Speaking with forked tongues

Safe as houses

By Tony Hazell | Published Jun 07, 2012 | comments

To mark the Queen’s Diamond Jubilee, Halifax put together a fascinating look at housing over the past 60 years.

There can be no argument that residential property has been the best investment for Darby and Joan over these six decades.

A few may have struck it rich on shares through a lucky or canny investment. Some may have picked the right work of art.

But for across the board wealth creation nothing can touch bricks and mortar. House prices have increased by 186 per cent in real terms over the past 60 years, says Halifax.

But could it be that we have already lived through the golden age of home ownership? Two-thirds of people in the UK now own their home compared with a third in 1953.

But the current 66 per cent figure has fallen from a peak of 71 per cent hit in 2003.

My mum, now 90, bought her four-bedroom terraced house in Norwich – in which she still lives – for £400 cash in the 1950s. It meant saving hard and making real sacrifices but it gave us a roof over our heads with no rent collectors knocking at the door every week.

Today youngsters think they are saving hard if they restrict themselves to three holidays a year.

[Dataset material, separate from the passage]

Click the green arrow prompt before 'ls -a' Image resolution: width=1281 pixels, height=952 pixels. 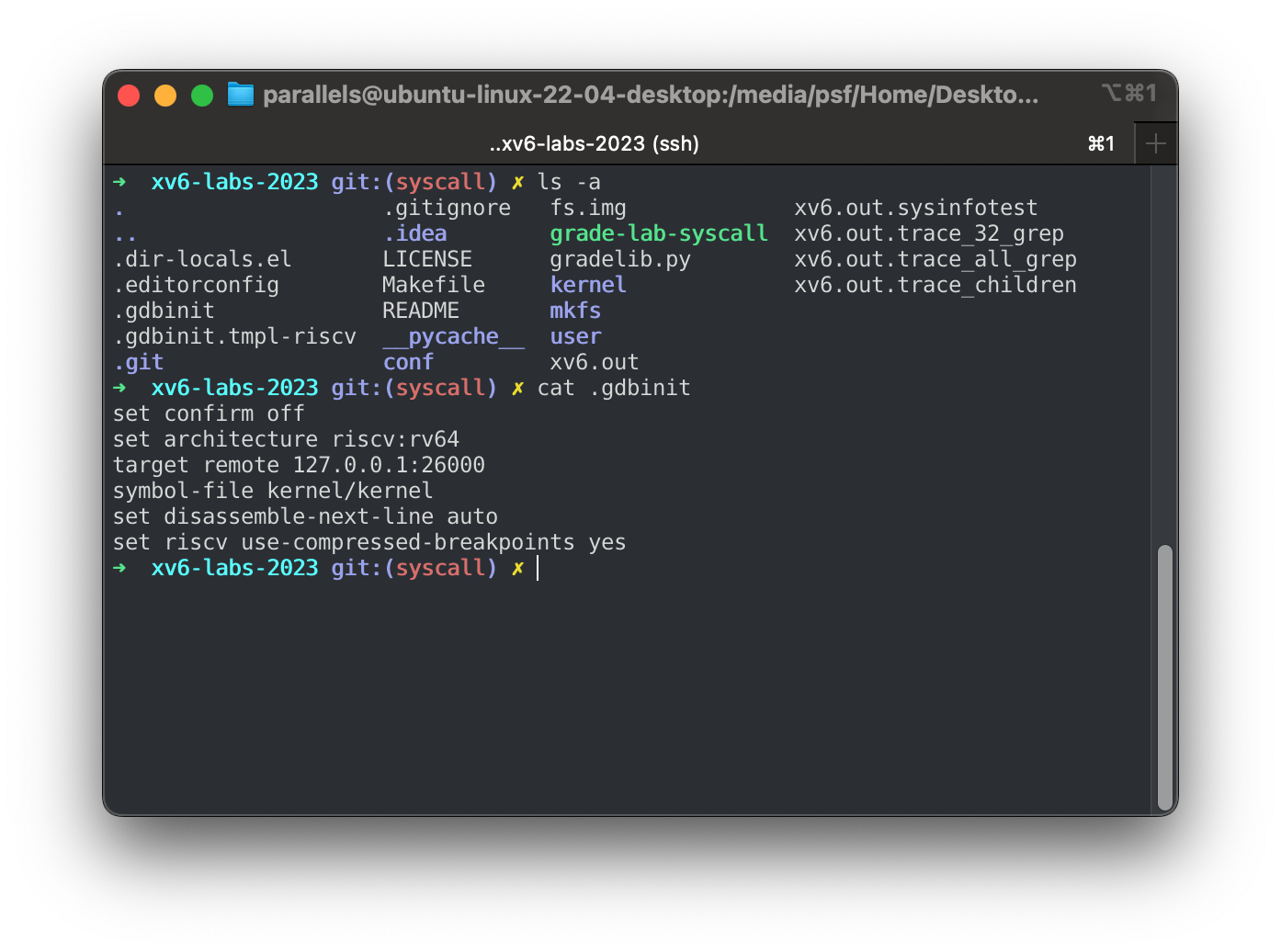click(120, 182)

But when house prices average 4.8 times gross annual earnings, saving a deposit, let alone buying, can seem a daunting prospect. Incidentally in 2007 the multiple hit 5.8 per cent.

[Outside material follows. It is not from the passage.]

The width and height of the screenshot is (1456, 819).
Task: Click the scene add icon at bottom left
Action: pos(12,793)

But when house prices average 4.8 times gross annual earnings, saving a deposit, let alone buying, can seem a daunting prospect

The attempt by government to create a healthy private rental sector was hailed in the 1990s as a great advance for mobility and choice. Sadly it has become a charter for speculators squeezing youngsters out of the market. And squeezing them for every penny of rent.

The banking crisis has not helped. Lenders often regard first-time buyers with exaggerated caution and scepticism – though it was their own lax lending practices that fuelled the borrowing bonanza.

Politicians, when they speak of housing, usually talk of wanting a stable market. But they often speak with forked tongues.

They know that rapidly rising house prices are good news for them because they encourage optimism and spending among homeowners. And with luck any crash will come just after an election rather than just before one.

Margaret Thatcher strongly believed it was the right of every person to own their own home.

Many young people still aspire to this goal. It would be a shame indeed if high mortgage rates for first-time buyers, mortgage rationing, competition from speculators and ill-judged policies from governments were to shut them out permanently.